**TO DO**
Copy out the lines below word for word, starting with the line that contains "Image resolution: width=679" and going on through the line that contains "[x=1367, y=6]", both included.

**GIVEN RECORDS**
##########
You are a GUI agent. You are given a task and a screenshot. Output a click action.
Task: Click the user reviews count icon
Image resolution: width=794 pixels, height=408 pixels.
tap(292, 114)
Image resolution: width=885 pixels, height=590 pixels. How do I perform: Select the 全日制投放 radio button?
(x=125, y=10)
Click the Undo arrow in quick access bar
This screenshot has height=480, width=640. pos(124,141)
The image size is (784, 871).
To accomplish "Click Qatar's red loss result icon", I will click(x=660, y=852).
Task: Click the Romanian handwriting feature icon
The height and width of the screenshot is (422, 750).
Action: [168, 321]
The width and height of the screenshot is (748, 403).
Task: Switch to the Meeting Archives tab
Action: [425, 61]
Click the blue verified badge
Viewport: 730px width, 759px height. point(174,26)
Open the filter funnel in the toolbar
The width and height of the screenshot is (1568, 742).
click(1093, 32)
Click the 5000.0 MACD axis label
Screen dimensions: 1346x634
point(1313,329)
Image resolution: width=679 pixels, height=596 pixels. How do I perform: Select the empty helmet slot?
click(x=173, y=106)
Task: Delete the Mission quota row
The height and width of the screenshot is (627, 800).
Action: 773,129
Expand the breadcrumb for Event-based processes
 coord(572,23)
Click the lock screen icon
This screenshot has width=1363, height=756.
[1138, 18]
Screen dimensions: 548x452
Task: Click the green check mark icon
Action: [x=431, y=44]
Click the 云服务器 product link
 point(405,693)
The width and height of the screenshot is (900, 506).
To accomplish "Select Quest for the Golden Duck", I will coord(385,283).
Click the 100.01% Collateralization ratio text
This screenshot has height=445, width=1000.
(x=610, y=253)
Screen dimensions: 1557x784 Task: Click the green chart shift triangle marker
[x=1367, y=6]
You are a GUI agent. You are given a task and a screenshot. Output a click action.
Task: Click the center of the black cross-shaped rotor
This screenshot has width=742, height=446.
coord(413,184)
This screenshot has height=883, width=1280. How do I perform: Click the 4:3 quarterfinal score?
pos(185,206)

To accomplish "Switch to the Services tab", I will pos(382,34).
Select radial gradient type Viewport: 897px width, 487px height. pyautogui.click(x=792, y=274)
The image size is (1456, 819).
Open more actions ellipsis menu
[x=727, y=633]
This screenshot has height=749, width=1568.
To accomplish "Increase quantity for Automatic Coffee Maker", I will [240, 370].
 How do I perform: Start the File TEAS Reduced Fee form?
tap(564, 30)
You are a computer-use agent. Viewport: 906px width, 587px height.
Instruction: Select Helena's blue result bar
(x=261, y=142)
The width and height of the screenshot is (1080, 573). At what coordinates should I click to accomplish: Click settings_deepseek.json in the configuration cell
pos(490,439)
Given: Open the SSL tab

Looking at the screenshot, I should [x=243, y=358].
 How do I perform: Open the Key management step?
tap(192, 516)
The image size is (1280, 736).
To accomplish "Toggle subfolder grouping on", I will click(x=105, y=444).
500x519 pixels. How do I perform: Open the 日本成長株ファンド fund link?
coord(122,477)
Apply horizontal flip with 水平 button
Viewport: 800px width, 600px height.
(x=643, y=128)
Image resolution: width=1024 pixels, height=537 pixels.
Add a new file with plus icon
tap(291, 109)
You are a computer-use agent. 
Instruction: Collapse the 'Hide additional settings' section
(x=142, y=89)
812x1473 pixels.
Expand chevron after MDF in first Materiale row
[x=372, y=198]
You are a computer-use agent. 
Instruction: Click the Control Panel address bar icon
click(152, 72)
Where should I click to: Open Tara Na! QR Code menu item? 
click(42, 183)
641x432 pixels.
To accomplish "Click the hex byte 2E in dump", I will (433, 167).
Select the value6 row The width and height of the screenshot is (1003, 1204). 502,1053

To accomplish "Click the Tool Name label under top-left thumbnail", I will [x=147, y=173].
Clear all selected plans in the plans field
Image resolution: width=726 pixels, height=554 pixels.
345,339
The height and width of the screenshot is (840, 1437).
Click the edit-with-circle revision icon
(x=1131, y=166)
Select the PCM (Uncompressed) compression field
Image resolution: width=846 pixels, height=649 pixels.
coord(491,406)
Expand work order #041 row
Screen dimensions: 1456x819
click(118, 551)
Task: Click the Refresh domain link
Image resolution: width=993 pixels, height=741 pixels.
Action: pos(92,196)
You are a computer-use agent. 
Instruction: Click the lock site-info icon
##########
**PROBLEM SOLUTION**
Image resolution: width=679 pixels, height=596 pixels. How do I perform: Select the empty helmet slot?
click(x=173, y=106)
Task: Delete the Mission quota row
The height and width of the screenshot is (627, 800).
Action: 773,129
Expand the breadcrumb for Event-based processes
 coord(572,23)
Click the lock screen icon
This screenshot has width=1363, height=756.
[1138, 18]
Screen dimensions: 548x452
Task: Click the green check mark icon
Action: [x=431, y=44]
Click the 云服务器 product link
 point(405,693)
The width and height of the screenshot is (900, 506).
To accomplish "Select Quest for the Golden Duck", I will coord(385,283).
Click the 100.01% Collateralization ratio text
This screenshot has height=445, width=1000.
(x=610, y=253)
Screen dimensions: 1557x784 Task: Click the green chart shift triangle marker
[x=1367, y=6]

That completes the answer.